[Instruções]
**1)** De acordo com o trecho sobre o livro de Relações Governamentais, indique se cada afirmação está correta (sim ou não) e cite as palavras exatas do trecho que justificam a resposta: (a) Saber o que realmente importa é considerado uma questão trivial. (b) O autor do livro, Eduardo, é descrito como muito jovem. (c) O livro trata apenas da teoria.
**2)** Segundo o trecho sobre o livro de Relações Governamentais, quais são as duas tarefas necessárias a uma boa formação introdutória?
**3)** Dê continuidade ao trecho sobre o livro de Relações Governamentais a partir da sua última frase.

:: Trecho do texto ::

Mas a questão é: o que realmente importa saber? Essa seguramente não é uma questão trivial e, portanto, um livro dedicado a carregar no seu título o termo fundamentos sempre será um enorme desafio.
Mas desconfio, e o leitor atento vai concordar comigo, que o Eduardo sabe selecionar realmente o que importa sobre Relações Governamentais. Apesar de muito jovem, nesse livro ele dá essa demonstração quando se dedica, de forma equilibrada e didática, às duas tarefas fundamentalmente necessárias a uma boa formação introdutória: aprender com a história e refletir sobre a teoria e a prática.

:::
:: Material fornecido ::

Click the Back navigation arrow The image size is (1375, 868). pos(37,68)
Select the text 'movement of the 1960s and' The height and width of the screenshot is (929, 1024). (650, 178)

:::

[Respostas]
**1)**
(a) Não: "Essa seguramente não é uma questão trivial".
(b) Sim: "Apesar de muito jovem".
(c) Não: "aprender com a história e refletir sobre a teoria e a prática".

**2)** Aprender com a história e refletir sobre a teoria e a prática.

**3)**
Aprender com a história tem pelo menos dois aspectos importantes. O primeiro é entender que nada é estático e, portanto, quando o chão se mover embaixo dos seus pés, fiquem sabendo todos - e o profissional de RelGov também - que em boa parte das vezes não é a primeira vez que isso acontece. O segundo ponto, derivado do primeiro, é a capacidade que a reflexão histórica nos dá, nem sempre aproveitada é verdade, de não cometermos os mesmos erros. E isso pode ser chamado também de inovação. Sendo assim, a viagem histórica que Eduardo nos oferece, que vai da fundação da Praça de Comercio da Bahia em 1811 ao complexo sistema de representação de interesses do Brasil contemporâneo, oferece o lastro para que o profissional de RelGov entenda os múltiplos contextos políticos, econômicos e de mercado nos quais terá que atuar.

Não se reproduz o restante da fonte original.